DATASET EXTRACT START
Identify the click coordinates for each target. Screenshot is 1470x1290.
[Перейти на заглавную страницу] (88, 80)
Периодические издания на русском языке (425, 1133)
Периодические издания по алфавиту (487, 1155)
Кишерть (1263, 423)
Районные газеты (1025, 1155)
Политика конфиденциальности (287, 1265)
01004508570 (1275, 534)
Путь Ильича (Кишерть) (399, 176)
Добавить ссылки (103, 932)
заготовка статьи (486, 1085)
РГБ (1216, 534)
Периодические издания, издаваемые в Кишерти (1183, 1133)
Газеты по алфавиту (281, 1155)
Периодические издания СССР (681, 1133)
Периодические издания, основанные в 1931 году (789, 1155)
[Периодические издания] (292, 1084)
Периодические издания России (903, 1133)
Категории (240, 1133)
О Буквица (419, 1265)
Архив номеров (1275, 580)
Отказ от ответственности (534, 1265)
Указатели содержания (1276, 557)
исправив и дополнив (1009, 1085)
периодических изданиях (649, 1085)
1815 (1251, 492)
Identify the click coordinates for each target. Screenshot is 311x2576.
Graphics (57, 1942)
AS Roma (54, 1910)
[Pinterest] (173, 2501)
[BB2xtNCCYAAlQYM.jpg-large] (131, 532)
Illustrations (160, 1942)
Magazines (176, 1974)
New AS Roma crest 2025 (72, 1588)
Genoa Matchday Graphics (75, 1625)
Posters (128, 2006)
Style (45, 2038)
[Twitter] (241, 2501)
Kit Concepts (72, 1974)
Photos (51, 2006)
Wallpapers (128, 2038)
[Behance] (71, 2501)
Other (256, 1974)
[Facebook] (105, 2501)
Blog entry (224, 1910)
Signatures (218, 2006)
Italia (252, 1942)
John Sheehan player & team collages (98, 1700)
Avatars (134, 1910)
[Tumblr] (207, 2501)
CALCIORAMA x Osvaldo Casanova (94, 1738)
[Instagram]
DATASET EXTRACT END
### TASK PROMPT
Reproduce the records above word for word.

### ANSWER TO THIS PROBLEM
Identify the click coordinates for each target. Screenshot is 1470x1290.
[Перейти на заглавную страницу] (88, 80)
Периодические издания на русском языке (425, 1133)
Периодические издания по алфавиту (487, 1155)
Кишерть (1263, 423)
Районные газеты (1025, 1155)
Политика конфиденциальности (287, 1265)
01004508570 (1275, 534)
Путь Ильича (Кишерть) (399, 176)
Добавить ссылки (103, 932)
заготовка статьи (486, 1085)
РГБ (1216, 534)
Периодические издания, издаваемые в Кишерти (1183, 1133)
Газеты по алфавиту (281, 1155)
Периодические издания СССР (681, 1133)
Периодические издания, основанные в 1931 году (789, 1155)
[Периодические издания] (292, 1084)
Периодические издания России (903, 1133)
Категории (240, 1133)
О Буквица (419, 1265)
Архив номеров (1275, 580)
Отказ от ответственности (534, 1265)
Указатели содержания (1276, 557)
исправив и дополнив (1009, 1085)
периодических изданиях (649, 1085)
1815 (1251, 492)
Identify the click coordinates for each target. Screenshot is 311x2576.
Graphics (57, 1942)
AS Roma (54, 1910)
[Pinterest] (173, 2501)
[BB2xtNCCYAAlQYM.jpg-large] (131, 532)
Illustrations (160, 1942)
Magazines (176, 1974)
New AS Roma crest 2025 (72, 1588)
Genoa Matchday Graphics (75, 1625)
Posters (128, 2006)
Style (45, 2038)
[Twitter] (241, 2501)
Kit Concepts (72, 1974)
Photos (51, 2006)
Wallpapers (128, 2038)
[Behance] (71, 2501)
Other (256, 1974)
[Facebook] (105, 2501)
Blog entry (224, 1910)
Signatures (218, 2006)
Italia (252, 1942)
John Sheehan player & team collages (98, 1700)
Avatars (134, 1910)
[Tumblr] (207, 2501)
CALCIORAMA x Osvaldo Casanova (94, 1738)
[Instagram]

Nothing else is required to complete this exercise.